Do curves generate their Jacobians? Let $A$ be an abelian variety of dimension $g$ over an algebraically closed field, and let $C\subset A$ be a curve, not necessarily smooth. We say that $C$ generates $A$ if every point $a\in A$ can we written under the group law as a sum of $g$ points on $C$. This is also equivalent to $A$ being the smallest abelian variety containing $C$. I think the following is true but I do not know how to prove it:

If $C$ is a smooth genus $g$ curve and $A=J(C)$ is its Jacobian, then $C$ generates $A$.

The curve is thought of as embedded via an Abel-Jacobi mapping in $J(C)$, here.
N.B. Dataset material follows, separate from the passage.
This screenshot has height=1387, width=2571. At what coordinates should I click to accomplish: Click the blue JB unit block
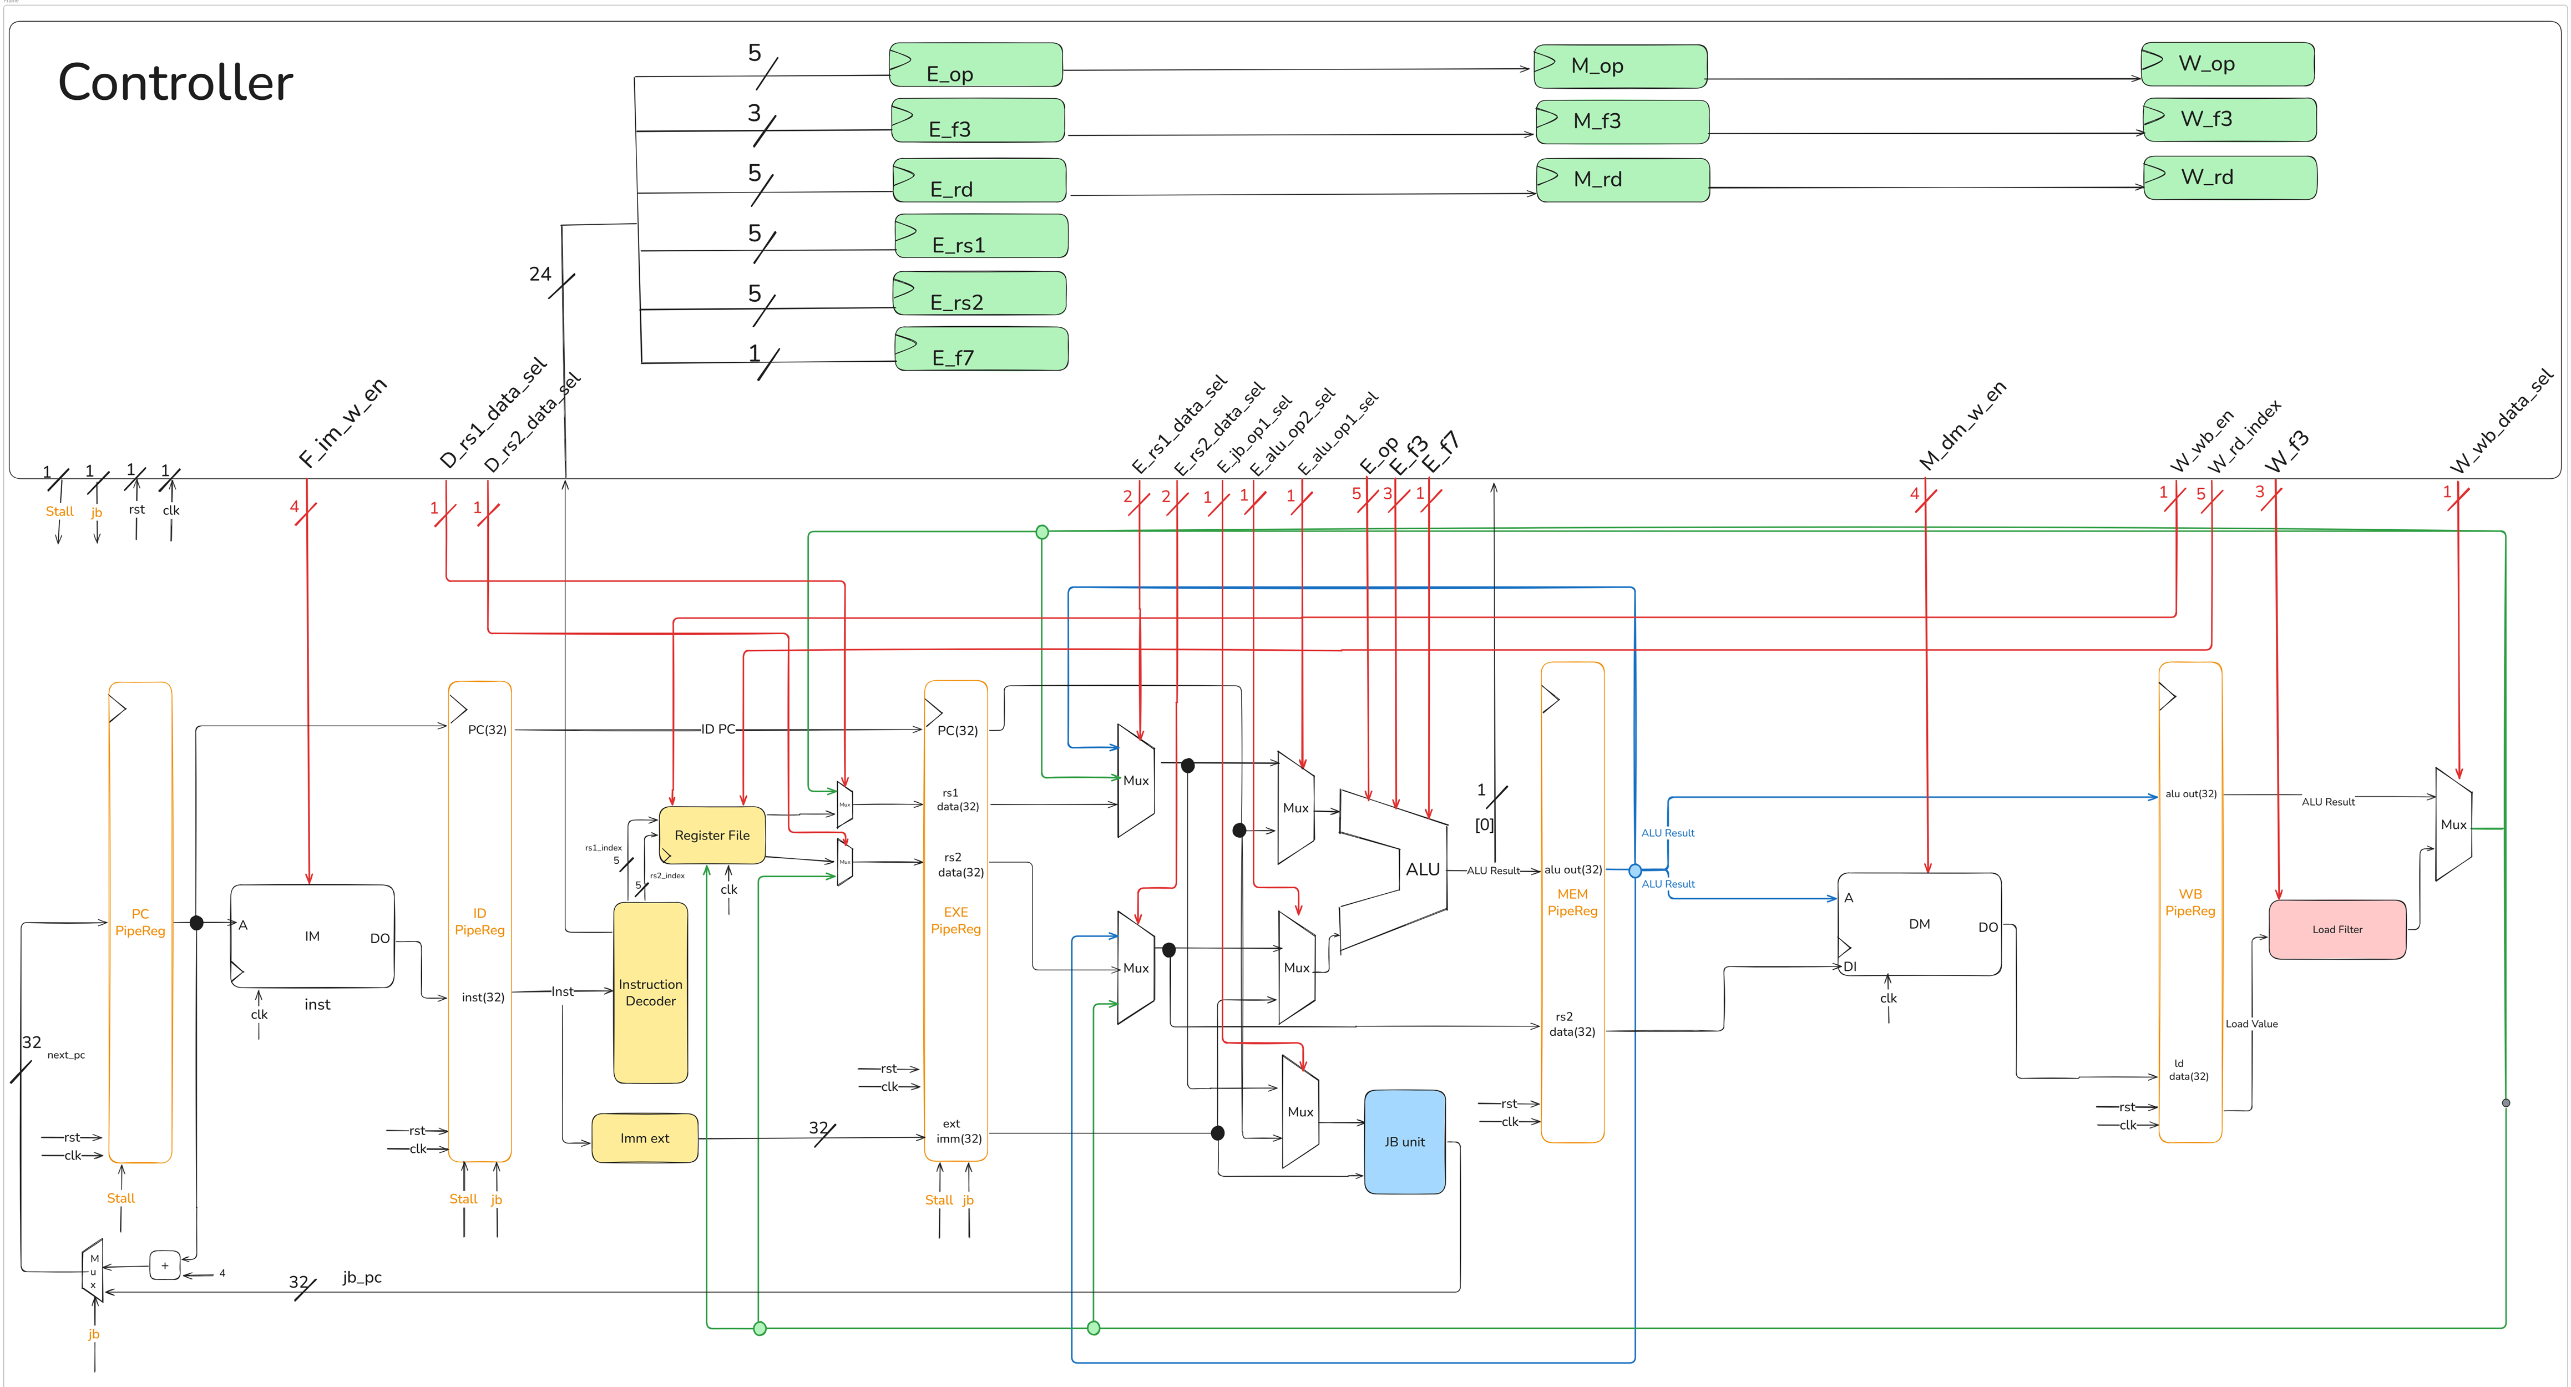tap(1404, 1142)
Does anyone know if this is true, and how to prove it?
Thanks a lot!
 A: By the Abel-Jacobi theorem, $J(C) \cong Pic^0$ where $Pic^0$ is parametrizing degree $0$ divisors modulo linear equivalence on $C$. The embedding of $C$ is given by $p \rightarrow p - p_0$ for some fixed $p_0 \in C$. Then every degree zero divisor is linearly equivalent to the sum of $g$ such elements $p_i - p_0$, i.e. to $p_1 + ... + p_g - g p_0$ for some $p_i \in C$. 
Indeed, given a general degree zero divisor $\sum_{i = 1}^{n} p_i - \sum_{i =1}^{n} q_i$, we can assume $n \geq g$ by otherwise filling up the sum with $p_0 - p_0$. By Riemann Roch, we know that a divisor of degree greater or equal to $g$ is effective, thus if $n > g$ we can replace $\sum_{i =1}^n p_i - \sum_{i=1}^{n-g} q_i$ by an effective divisor. In other words, we can assume $n = g$. 
So we have reduced to the case $\sum_{i = 1}^{g} p_i - \sum_{i =1}^{g} q_i$. We now replace the $p_i$ by $p_i' = p_0 + p_i - q_i$ (which are of degree one, possibly not effective) and get $\sum_{i = 1}^{g} p_i - \sum_{i =1}^{g} q_i = \sum_{i = 1}^{g} p_i' - g p_0$. Finally, $\sum_{i = 1}^{g} p_i'$ is of degree $g$, so as above we can replace it by something effective and get the representation we wanted.